Liposomes serve as an attractive platform for drug delivery. Peptide-based liposomes can successfully target the tumor cells and can lower the off-target effects of chemotherapeutics. Toxicity to normal cells by anticancer therapeutics has been dramatically improved by the use of peptide-based liposomes. Therapeutic peptides can be incorporated inside the liposomes to enhance stability and better tumor accumulation. Apart from that, development of peptide-functionalized liposome to specifically target the desired site has several advantages. Different peptide-functionalized liposomal formulations are being developed for various diseases and for diagnostic applications. Peptide-based liposomes have increased the dimensions of nanomedicine for clinical applications. Surface functionalization of liposomes by peptides is a relatively new technology that requires further study to generate clinically approved therapeutics.

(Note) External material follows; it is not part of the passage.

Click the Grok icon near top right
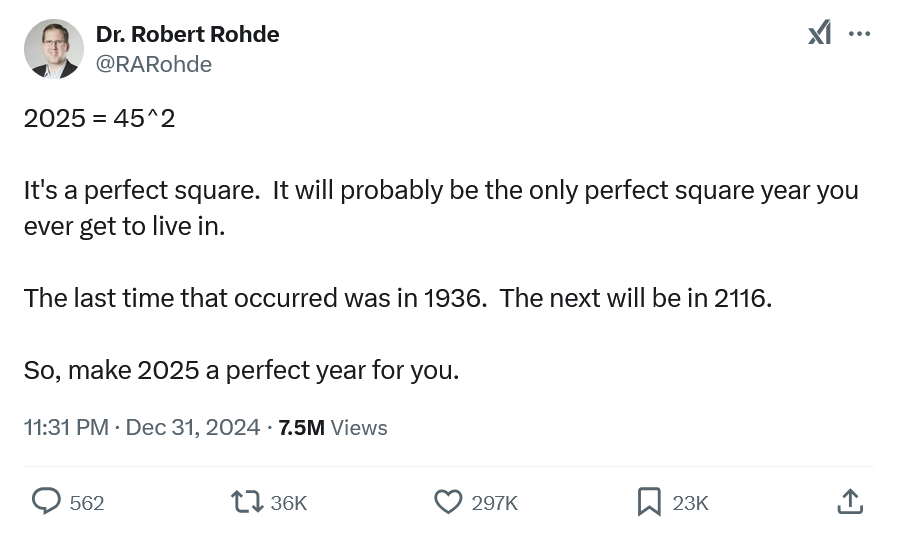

With the ever-growing field of nanotechnology and the success of Covid-19 mRNA vaccines encapsulating the mRNA in lipid capsules developed by Pfizer-BioNtech and Moderna, liposomes as drug delivery agents are getting wide attention. Covid-19 mRNA vaccines were developed using liposomal technology to deliver the mRNA. This overwhelming success of the vaccines further bolsters liposomes as an effective drug delivery agent for susceptible drugs like proteins, peptides, mRNA, DNA, and viral vectors. Peptide-based liposomes for delivery of peptides and for specific targeting are being developed. Various challenges of peptide-based liposomes like difficulty in characterization and quantification of attached ligands, stability issues, masking of ligands, and accelerated blood clearances should be addressed. The development of a different biophysical and biochemical method for accurate quantification and reduction of the batch-to-batch variation for industrial production of surface-functionalized liposomes would help these liposomes to be clinically approved. Further research, including in vitro, preclinical, and clinical trials of the peptide-based liposomes, would certainly forward the field of nanomedicine.